**** INFORMATION SUPPLIED ****

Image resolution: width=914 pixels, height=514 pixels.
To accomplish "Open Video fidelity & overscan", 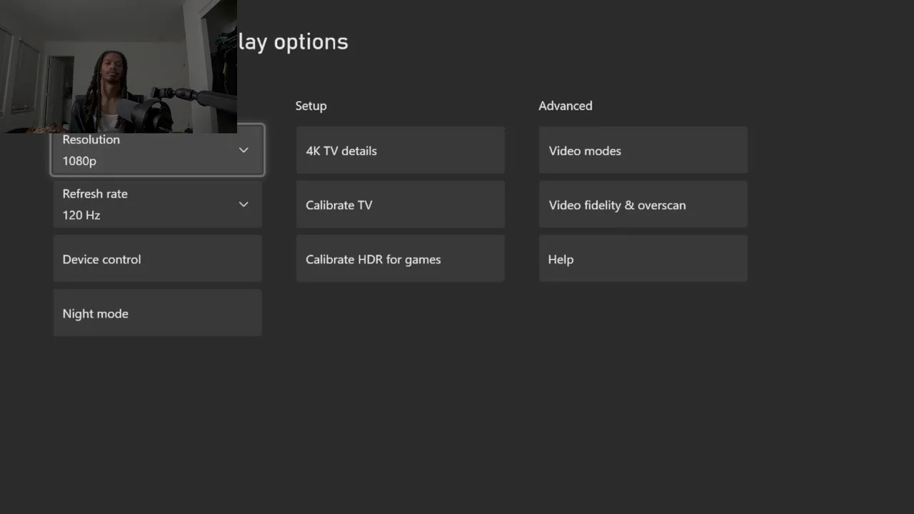I will click(x=643, y=205).
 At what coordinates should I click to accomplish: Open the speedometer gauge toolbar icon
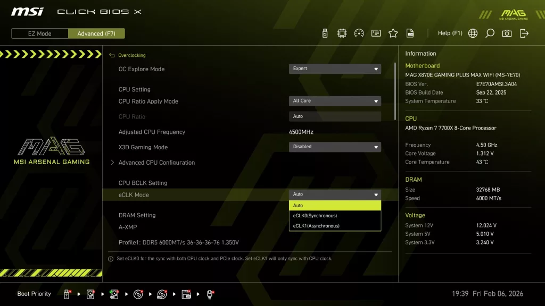pyautogui.click(x=359, y=33)
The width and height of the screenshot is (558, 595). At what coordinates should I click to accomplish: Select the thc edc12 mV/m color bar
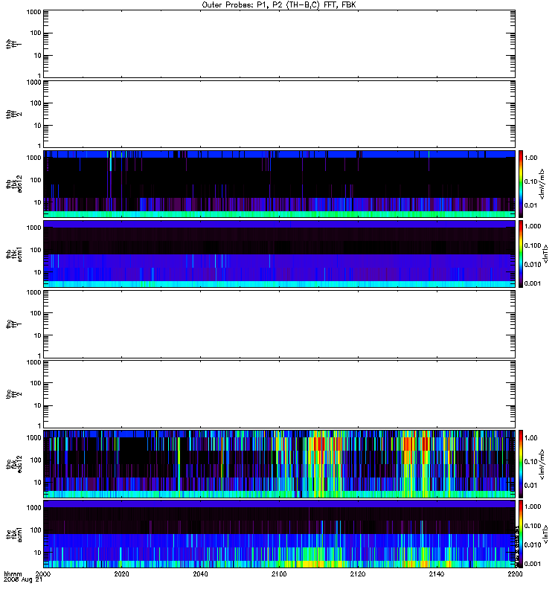[522, 464]
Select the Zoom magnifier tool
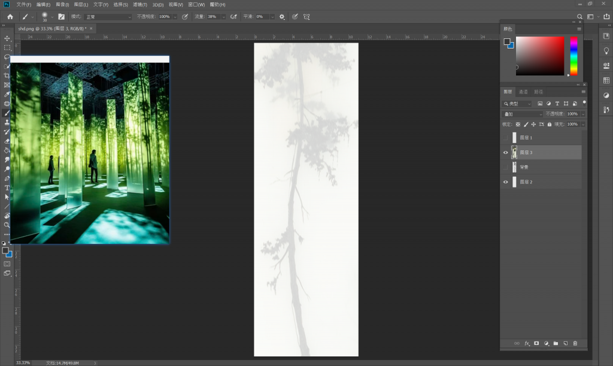 [7, 225]
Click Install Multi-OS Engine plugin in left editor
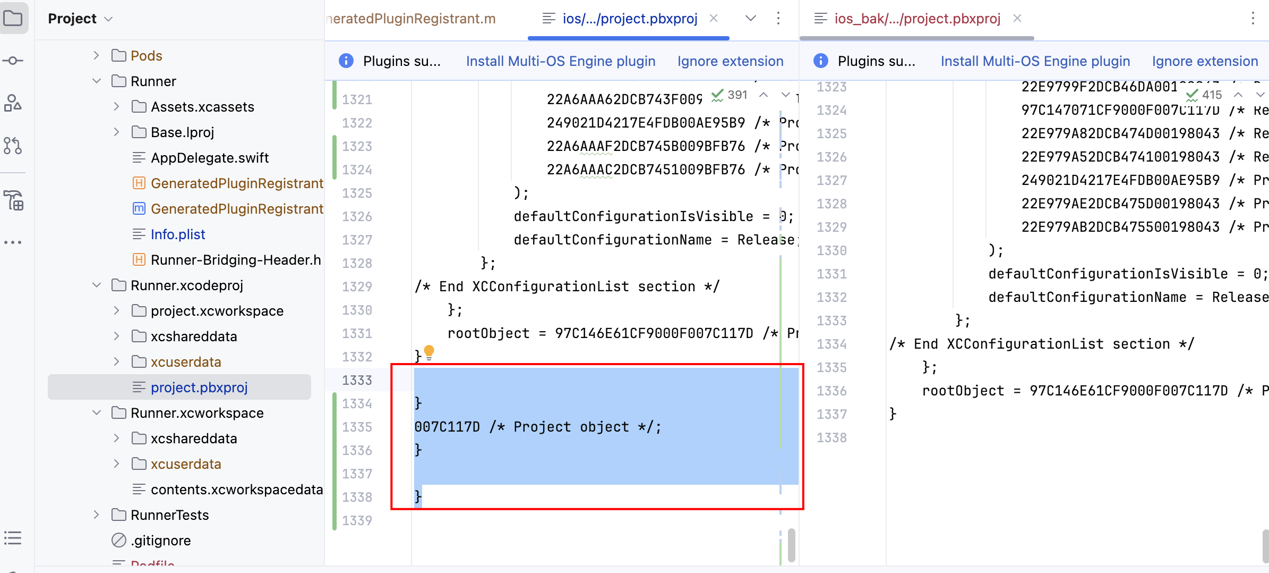This screenshot has width=1269, height=573. (560, 61)
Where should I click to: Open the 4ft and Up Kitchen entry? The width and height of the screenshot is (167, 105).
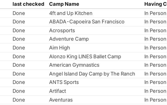pyautogui.click(x=71, y=13)
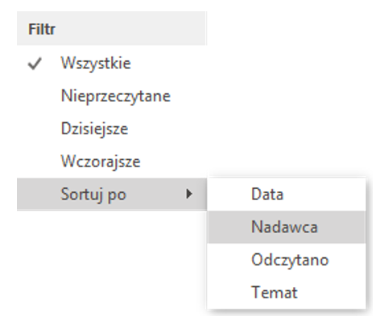Click the Sortuj po submenu arrow icon

point(189,194)
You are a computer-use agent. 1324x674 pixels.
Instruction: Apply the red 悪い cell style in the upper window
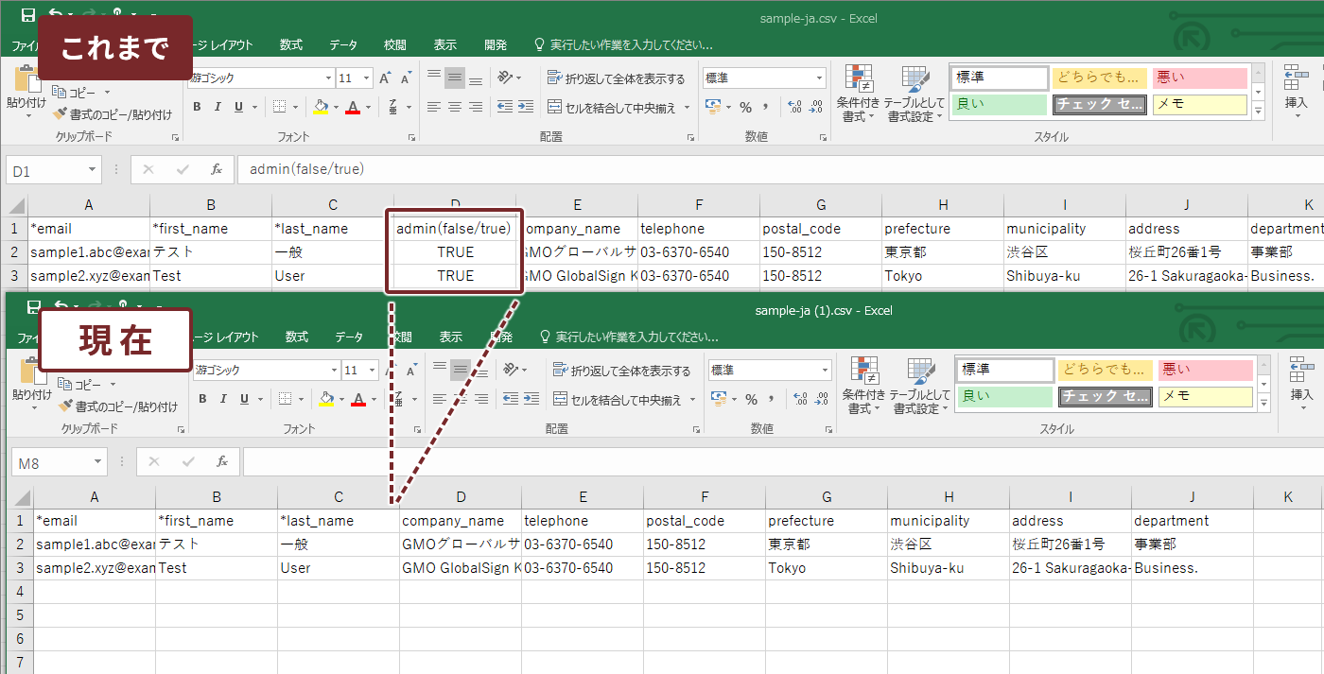(x=1199, y=78)
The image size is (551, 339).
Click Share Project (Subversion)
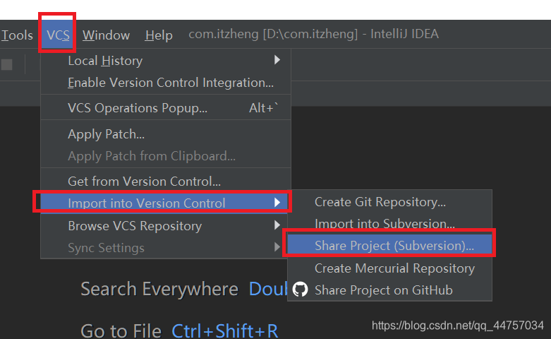(x=394, y=246)
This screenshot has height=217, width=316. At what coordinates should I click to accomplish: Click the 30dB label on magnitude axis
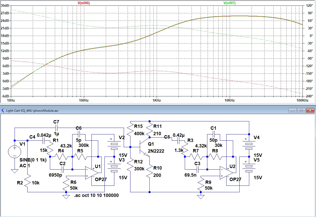[x=5, y=5]
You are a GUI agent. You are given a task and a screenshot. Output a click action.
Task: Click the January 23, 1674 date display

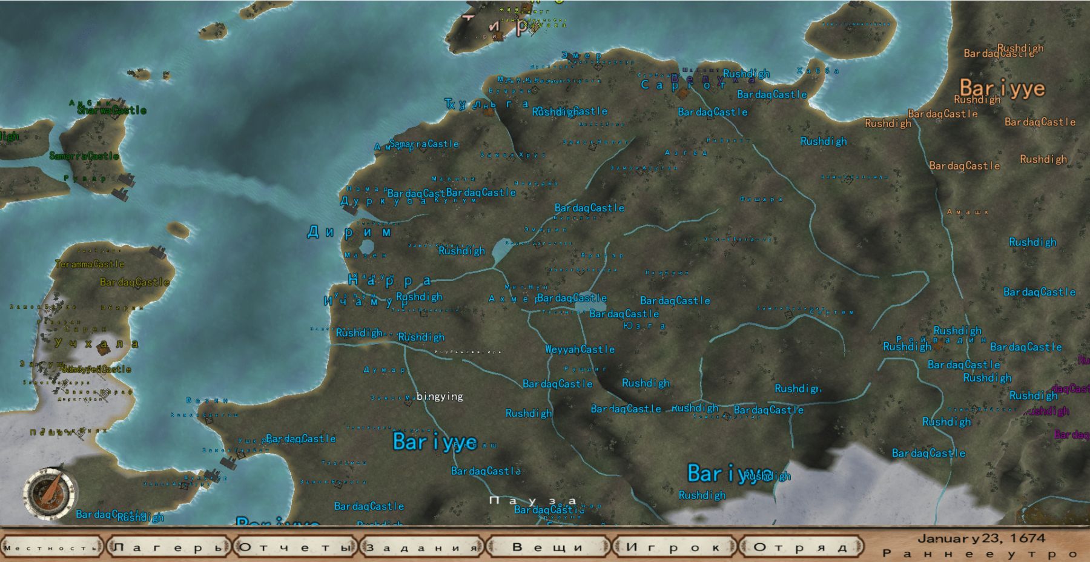[x=981, y=538]
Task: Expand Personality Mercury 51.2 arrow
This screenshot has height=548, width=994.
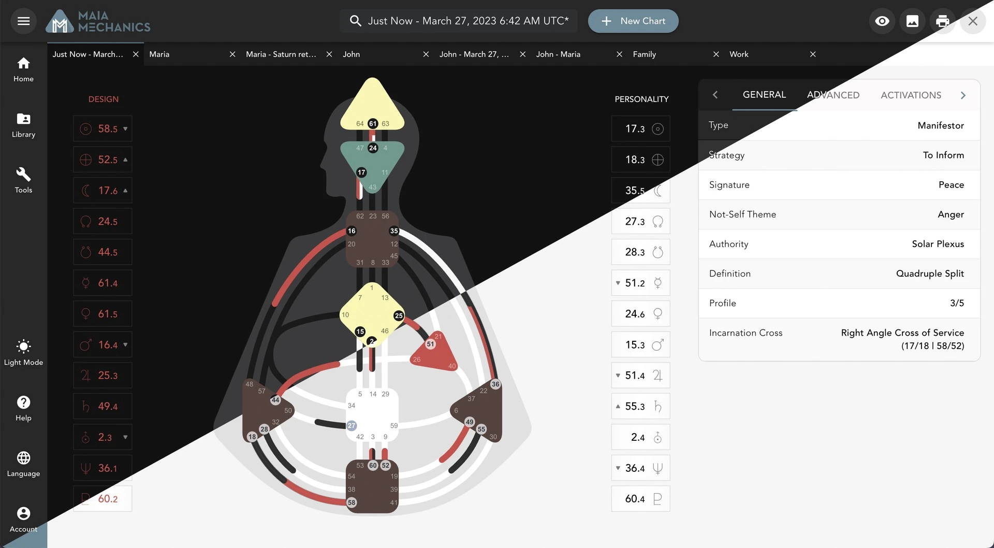Action: click(618, 283)
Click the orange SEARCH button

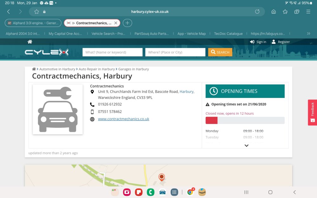coord(220,52)
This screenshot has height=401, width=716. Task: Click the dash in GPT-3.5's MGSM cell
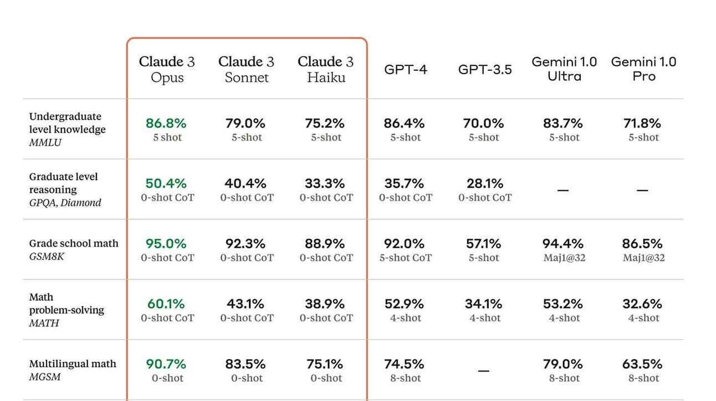(x=484, y=371)
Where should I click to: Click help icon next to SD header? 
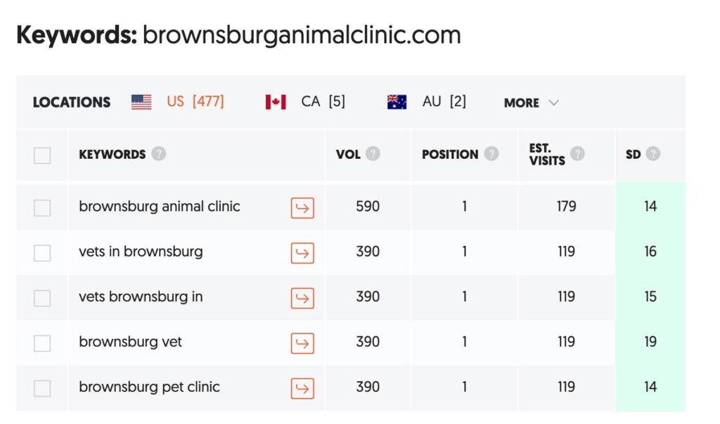[x=653, y=153]
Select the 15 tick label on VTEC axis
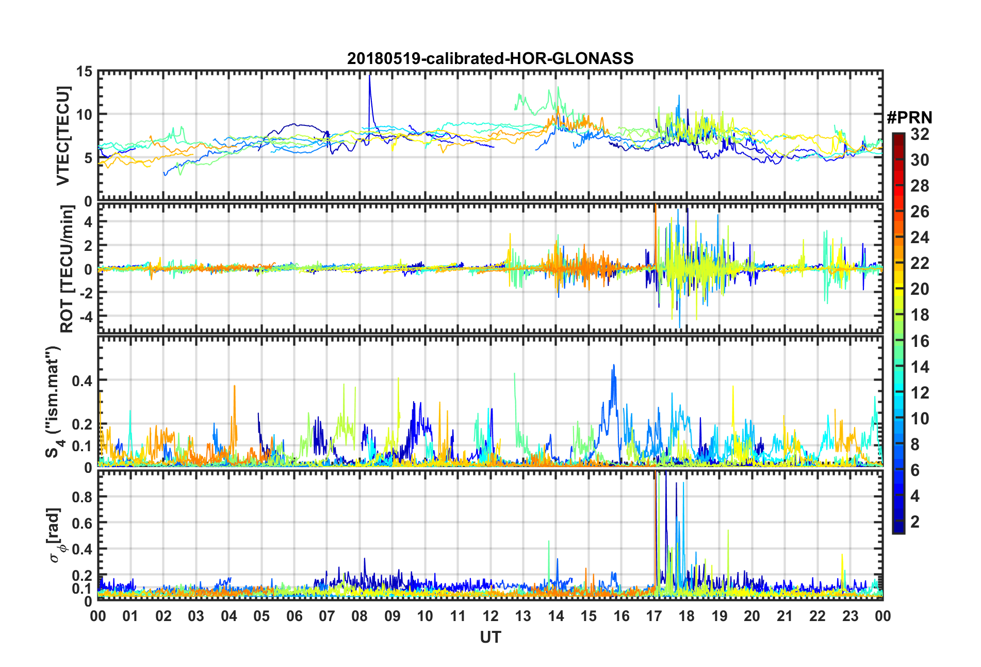Viewport: 981px width, 667px height. tap(84, 71)
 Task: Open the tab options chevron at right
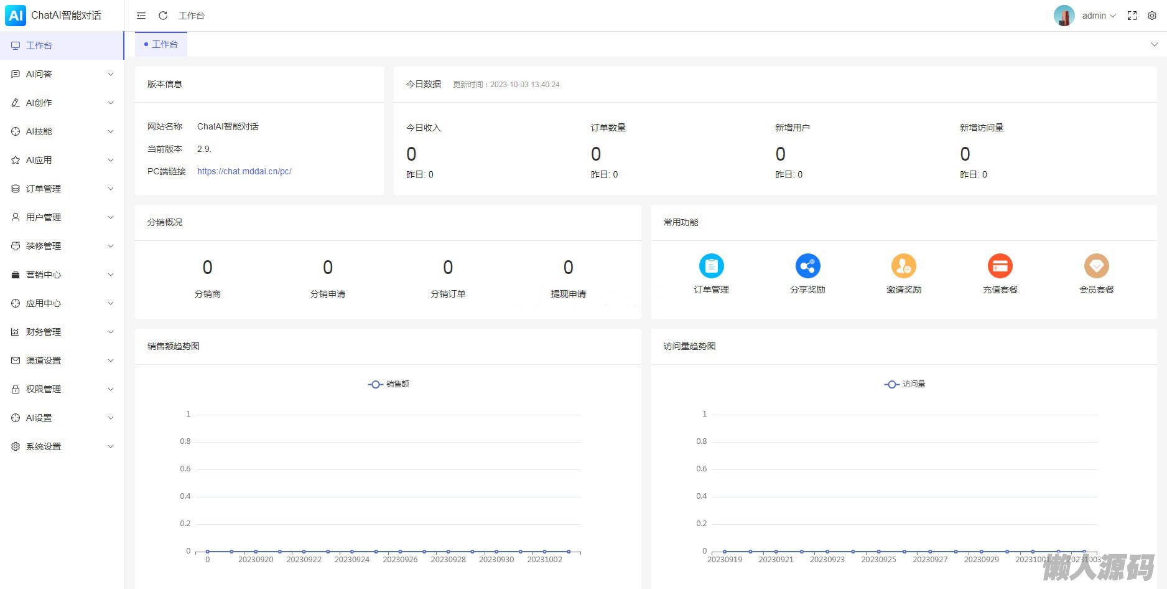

****

* _WHAT THE TASK REQUIRES_: Above are some records. Reproduce the lines from the one with "This screenshot has height=217, width=316." down to the one with "Task: Expand Personality Mercury 51.2 arrow", keeping both, and leave every picture out.

* _EXPECTED OUTPUT_:
This screenshot has height=217, width=316. At what coordinates should I click to accomplish: Click the 30dB label on magnitude axis
[x=5, y=5]
You are a GUI agent. You are given a task and a screenshot. Output a click action.
Task: Click the January 23, 1674 date display

[x=981, y=538]
Task: Expand Personality Mercury 51.2 arrow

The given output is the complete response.